First, more time in front of the computer can lead to mistakes being made. If you can’t execute your system and trade plan flawlessly then how can you take advantage of the system’s edge? It’s much better to be focused for a defined block of time each day instead of spending hours on end staring at the charts. We all know how stressful trading can be. Taking steps to limit this stress will lead to you becoming a better trader. Power of Quitting does just that.

Second, there are costs that add up very quickly when trading all day. Even though commissions are very inexpensive, these days they can add up very quickly if you are trading all day long. This is true of any market you trade including forex. I know a common marketing practice is to advertise forex as a commission free market but keep in mind you are paying the spread on every buy order that you place. Keep track of your trade costs throughout the year and you will be able to see how important it is to limit your trades as much as possible.

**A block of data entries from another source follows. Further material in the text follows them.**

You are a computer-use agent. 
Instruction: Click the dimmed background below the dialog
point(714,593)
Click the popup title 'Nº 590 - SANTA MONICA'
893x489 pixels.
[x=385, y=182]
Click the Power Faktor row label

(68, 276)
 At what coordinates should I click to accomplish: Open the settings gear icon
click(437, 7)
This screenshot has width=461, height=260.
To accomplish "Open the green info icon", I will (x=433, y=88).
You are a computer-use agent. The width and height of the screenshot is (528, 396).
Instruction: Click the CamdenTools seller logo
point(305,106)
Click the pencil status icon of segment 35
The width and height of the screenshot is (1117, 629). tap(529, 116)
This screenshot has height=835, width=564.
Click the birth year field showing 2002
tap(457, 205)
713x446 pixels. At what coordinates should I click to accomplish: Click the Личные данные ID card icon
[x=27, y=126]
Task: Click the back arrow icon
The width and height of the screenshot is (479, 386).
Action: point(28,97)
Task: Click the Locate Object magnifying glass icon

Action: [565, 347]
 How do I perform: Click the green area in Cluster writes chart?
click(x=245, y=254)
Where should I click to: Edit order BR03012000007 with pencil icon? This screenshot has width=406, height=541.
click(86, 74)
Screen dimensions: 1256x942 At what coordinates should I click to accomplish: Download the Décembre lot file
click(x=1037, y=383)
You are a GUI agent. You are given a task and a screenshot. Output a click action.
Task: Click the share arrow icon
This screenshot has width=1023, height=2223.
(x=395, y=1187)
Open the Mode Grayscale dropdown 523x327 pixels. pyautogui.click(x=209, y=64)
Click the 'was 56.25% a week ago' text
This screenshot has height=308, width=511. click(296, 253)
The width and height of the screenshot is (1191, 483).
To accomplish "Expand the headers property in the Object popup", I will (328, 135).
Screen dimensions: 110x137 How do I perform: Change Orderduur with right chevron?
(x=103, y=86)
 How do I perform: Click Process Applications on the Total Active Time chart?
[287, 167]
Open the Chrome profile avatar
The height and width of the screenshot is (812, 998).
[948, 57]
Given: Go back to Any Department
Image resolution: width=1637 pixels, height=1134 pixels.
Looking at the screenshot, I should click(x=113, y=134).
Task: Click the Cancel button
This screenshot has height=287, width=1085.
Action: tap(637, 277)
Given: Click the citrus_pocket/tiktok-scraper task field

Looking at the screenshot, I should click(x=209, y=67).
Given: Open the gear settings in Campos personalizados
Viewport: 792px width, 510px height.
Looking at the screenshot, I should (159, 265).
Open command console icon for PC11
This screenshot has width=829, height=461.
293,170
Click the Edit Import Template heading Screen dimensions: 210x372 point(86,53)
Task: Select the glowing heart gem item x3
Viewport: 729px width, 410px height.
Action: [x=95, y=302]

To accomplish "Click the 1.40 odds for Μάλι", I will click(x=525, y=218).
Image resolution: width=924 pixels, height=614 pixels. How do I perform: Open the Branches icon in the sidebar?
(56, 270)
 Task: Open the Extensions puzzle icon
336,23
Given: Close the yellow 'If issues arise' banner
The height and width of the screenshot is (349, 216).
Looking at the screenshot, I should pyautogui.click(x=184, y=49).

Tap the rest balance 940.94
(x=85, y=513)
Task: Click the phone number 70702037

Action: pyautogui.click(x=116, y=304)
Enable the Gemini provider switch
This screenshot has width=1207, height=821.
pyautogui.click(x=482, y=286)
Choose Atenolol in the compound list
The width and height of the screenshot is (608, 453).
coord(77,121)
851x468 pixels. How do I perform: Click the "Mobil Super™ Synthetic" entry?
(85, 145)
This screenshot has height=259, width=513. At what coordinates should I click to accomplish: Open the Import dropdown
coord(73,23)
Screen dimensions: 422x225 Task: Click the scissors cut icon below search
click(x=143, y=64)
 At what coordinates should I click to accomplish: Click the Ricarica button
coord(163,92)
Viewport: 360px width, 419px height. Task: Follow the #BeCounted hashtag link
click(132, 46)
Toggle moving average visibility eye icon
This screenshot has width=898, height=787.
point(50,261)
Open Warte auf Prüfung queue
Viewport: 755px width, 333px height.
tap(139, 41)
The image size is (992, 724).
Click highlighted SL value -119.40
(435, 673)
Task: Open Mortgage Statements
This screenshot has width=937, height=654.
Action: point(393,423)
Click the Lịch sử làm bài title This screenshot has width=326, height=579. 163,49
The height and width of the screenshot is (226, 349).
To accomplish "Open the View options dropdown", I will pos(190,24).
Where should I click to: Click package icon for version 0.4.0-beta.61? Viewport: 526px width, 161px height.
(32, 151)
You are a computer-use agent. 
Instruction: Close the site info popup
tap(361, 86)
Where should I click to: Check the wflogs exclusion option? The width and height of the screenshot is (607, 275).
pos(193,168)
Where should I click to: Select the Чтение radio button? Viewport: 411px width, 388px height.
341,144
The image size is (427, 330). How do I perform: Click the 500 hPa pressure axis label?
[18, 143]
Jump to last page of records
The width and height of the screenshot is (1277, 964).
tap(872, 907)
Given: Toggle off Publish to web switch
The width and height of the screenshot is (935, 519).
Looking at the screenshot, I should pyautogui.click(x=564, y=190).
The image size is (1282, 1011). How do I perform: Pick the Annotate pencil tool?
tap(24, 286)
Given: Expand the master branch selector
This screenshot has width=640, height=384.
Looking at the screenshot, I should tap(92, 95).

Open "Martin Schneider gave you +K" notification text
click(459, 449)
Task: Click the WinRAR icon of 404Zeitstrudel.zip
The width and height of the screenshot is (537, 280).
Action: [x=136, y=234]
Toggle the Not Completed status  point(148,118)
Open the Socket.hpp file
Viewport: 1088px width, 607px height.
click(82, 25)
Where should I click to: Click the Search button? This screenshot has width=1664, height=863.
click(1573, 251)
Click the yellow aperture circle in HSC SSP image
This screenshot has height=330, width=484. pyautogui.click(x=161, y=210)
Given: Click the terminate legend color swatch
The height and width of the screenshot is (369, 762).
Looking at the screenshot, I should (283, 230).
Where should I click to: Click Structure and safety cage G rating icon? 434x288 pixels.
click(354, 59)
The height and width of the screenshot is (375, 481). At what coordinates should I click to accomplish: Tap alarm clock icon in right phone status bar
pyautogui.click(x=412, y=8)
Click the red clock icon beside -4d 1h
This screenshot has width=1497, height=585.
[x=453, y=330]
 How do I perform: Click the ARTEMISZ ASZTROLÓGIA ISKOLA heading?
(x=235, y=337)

Last but certainly not least is the profitability of Power of Quitting. When first introduced to Power of Quitting in my own trading I was skeptical. I was worried that I was leaving profits on the table. However, as I dove in and back tested many different markets I was amazed to see that in just about every case my results were improved by using a Power of Quitting approach. What is the point of trading all day when you can maximize your profits in just a few trades each day? All you are going to end up doing in the long run is racking up commissions.

So how do you get started with this approach? It is very important to test each market that you are interested in. This is important to see what Power of Quitting approach is best. You really need to record at least 100 trades in order to see reliable patterns developing. Analyze your data set to see the difference in your results by taking just a few trades each day compared to taking every trade all day long. In most cases you will find the 2 wins and positive approach to work best. However, you might find through testing that stopping after 1 win is best. Let your test results determine which approach is best. The final option is to trade a block of time. You might find through your testing that the first 30 minutes of the trading session produce the best results. In that case trade the first 30 minutes and then shut things down.

While it is tempting to trade all day long and make thousands of dollars each day, it is just not realistic to do so. You will be much better off to limit your trading with a Power of Quitting approach. Book your profits and then move on with your day. Go play golf, go spend time with your family, or just relax by the pool. Whatever it is that you do it will sure beat spending hours staring at your charts all day. This will limit your costs, your stress, and as you will see it will lead to a better bottom line.